--- Extracted data ---

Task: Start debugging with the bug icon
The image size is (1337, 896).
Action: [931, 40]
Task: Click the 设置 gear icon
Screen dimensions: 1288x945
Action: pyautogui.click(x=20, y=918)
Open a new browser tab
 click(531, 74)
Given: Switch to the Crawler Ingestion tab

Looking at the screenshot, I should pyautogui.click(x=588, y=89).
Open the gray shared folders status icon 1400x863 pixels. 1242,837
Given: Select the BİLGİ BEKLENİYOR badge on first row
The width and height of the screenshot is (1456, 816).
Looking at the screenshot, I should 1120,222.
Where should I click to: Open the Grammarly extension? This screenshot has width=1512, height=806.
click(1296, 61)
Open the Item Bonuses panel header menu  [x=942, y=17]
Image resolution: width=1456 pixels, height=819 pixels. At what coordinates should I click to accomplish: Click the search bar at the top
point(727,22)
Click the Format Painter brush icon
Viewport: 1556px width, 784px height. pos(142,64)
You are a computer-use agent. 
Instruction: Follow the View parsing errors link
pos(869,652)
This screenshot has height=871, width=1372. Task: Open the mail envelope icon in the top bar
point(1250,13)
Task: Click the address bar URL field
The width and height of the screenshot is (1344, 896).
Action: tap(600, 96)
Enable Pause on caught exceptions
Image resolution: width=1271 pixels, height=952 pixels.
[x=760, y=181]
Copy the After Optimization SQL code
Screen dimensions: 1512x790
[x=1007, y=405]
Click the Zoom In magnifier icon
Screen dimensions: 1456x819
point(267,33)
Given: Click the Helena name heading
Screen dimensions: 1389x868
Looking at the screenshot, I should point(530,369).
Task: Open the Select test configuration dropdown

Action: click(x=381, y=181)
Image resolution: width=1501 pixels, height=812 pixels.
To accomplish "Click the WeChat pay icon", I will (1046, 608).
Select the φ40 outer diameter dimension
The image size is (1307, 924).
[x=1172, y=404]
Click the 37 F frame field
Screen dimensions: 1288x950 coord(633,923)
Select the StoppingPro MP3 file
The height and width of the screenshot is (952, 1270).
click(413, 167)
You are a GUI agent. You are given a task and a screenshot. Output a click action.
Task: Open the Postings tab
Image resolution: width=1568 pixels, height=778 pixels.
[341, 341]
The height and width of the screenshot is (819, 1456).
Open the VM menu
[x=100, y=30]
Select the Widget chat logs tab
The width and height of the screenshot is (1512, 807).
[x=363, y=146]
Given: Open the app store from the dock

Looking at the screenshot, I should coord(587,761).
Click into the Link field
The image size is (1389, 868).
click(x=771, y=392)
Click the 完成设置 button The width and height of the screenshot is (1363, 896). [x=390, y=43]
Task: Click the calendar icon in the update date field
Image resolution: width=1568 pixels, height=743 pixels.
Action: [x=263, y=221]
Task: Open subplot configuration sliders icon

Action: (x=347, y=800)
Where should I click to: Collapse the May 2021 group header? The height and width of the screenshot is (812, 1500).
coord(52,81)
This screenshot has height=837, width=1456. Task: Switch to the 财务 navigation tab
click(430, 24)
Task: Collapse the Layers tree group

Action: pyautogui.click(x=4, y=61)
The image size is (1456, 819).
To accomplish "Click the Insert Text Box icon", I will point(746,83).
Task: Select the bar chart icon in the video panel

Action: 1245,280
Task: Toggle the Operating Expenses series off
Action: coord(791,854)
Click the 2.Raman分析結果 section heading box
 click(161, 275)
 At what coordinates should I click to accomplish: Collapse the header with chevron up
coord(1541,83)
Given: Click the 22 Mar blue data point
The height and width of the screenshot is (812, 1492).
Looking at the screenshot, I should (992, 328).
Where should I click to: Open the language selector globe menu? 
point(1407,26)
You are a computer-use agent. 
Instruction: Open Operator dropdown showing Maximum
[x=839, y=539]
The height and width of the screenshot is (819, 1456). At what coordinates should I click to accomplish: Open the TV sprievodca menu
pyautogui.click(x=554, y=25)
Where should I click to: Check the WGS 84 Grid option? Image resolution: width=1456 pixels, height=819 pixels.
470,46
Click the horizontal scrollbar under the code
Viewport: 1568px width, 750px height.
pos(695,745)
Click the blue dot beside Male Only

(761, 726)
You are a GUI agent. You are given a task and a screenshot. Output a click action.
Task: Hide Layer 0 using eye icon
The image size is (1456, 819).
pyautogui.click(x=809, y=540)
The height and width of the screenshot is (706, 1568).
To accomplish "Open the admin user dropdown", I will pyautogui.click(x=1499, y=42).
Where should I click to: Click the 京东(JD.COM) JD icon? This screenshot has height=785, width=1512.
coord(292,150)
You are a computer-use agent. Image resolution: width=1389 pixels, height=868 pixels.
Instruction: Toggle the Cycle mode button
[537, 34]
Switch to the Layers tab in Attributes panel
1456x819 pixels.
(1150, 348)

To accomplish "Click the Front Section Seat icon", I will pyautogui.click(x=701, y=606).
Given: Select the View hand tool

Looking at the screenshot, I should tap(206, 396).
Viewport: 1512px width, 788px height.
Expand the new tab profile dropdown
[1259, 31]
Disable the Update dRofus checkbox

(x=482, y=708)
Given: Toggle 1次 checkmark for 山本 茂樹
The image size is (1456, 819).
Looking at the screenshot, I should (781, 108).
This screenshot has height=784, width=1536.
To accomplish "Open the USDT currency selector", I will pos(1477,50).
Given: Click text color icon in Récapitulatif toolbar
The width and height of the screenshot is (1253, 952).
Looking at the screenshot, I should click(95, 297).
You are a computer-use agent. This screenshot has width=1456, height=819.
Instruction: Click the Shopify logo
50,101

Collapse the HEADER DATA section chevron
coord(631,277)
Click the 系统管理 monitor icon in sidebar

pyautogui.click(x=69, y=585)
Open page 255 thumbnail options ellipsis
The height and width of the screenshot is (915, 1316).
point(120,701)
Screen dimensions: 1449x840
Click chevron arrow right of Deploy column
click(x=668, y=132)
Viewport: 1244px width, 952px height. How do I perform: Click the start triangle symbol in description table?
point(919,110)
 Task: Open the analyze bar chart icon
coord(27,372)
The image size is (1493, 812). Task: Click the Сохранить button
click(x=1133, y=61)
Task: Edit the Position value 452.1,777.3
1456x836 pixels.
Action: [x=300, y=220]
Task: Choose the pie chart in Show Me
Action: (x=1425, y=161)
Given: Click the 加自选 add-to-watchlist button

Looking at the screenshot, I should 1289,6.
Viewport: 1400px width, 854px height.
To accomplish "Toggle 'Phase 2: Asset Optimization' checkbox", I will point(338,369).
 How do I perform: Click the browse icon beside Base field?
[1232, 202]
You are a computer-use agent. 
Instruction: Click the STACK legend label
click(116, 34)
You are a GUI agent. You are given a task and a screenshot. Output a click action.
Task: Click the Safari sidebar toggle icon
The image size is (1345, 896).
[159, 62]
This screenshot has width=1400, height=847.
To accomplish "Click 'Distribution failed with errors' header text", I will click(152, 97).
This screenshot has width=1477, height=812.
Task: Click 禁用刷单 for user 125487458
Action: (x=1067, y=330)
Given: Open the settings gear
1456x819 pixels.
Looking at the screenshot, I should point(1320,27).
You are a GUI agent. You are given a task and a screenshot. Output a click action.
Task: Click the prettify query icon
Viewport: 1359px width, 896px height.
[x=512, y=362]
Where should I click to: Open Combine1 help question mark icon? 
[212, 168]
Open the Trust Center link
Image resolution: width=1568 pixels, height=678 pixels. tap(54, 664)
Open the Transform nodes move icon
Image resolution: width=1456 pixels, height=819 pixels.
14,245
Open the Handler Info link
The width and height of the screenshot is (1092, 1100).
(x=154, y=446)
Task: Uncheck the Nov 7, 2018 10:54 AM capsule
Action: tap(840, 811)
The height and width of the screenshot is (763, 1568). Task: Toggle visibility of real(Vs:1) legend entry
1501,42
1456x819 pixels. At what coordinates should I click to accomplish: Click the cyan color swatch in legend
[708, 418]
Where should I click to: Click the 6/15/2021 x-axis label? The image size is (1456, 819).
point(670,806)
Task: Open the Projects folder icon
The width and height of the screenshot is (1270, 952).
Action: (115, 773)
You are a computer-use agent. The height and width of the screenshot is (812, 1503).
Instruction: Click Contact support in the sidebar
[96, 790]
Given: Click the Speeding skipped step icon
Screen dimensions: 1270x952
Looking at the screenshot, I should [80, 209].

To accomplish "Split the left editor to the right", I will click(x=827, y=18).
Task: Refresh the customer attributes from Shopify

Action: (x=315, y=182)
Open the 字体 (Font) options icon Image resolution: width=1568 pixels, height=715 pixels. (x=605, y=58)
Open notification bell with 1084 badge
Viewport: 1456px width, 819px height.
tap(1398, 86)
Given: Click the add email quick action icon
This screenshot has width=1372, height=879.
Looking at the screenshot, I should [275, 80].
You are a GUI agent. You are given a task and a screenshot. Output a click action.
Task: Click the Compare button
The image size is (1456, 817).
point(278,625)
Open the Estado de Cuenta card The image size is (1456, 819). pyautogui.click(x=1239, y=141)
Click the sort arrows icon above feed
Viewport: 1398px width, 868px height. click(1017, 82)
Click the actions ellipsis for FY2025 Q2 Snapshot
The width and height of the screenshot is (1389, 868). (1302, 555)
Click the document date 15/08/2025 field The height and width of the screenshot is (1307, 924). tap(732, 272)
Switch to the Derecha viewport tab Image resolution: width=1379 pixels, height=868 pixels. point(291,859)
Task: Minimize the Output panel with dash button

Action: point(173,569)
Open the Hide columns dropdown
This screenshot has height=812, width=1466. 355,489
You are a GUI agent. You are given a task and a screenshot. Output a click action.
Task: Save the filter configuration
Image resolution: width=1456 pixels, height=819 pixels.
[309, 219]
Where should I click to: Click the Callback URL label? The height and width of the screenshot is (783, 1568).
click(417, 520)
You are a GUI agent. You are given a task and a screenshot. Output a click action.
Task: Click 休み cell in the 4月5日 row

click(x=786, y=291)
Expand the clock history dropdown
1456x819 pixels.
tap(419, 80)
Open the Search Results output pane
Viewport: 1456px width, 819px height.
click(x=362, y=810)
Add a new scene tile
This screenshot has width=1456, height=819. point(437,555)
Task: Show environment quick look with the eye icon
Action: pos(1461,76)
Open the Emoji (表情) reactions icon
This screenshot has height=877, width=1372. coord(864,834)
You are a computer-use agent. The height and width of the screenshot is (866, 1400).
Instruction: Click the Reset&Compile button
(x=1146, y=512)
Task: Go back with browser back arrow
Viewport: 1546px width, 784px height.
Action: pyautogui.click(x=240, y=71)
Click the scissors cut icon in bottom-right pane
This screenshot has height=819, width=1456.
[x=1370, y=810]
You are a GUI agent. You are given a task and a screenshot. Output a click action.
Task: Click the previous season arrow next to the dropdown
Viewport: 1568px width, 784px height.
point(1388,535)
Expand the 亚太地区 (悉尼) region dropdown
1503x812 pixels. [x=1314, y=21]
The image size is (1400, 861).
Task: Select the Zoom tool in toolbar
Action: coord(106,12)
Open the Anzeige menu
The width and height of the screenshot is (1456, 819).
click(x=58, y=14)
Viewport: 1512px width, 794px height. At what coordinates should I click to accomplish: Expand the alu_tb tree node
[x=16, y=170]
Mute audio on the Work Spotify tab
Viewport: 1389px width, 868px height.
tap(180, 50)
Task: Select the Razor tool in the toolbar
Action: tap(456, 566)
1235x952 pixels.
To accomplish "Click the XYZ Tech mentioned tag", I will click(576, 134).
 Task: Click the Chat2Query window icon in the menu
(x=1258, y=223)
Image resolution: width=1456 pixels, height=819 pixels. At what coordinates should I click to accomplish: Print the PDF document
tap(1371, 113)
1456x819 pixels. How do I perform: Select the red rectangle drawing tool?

---

Scan the data above and copy each line containing the word "computer".

§ **Answer box**:
You are a computer-use agent. 
You are a computer-use agent. 
You are a computer-use agent. Image resolution: width=1389 pixels, height=868 pixels.
You are a computer-use agent. This screenshot has width=1456, height=819.
You are a computer-use agent. 
You are a computer-use agent. The height and width of the screenshot is (812, 1503).
You are a computer-use agent. The height and width of the screenshot is (866, 1400).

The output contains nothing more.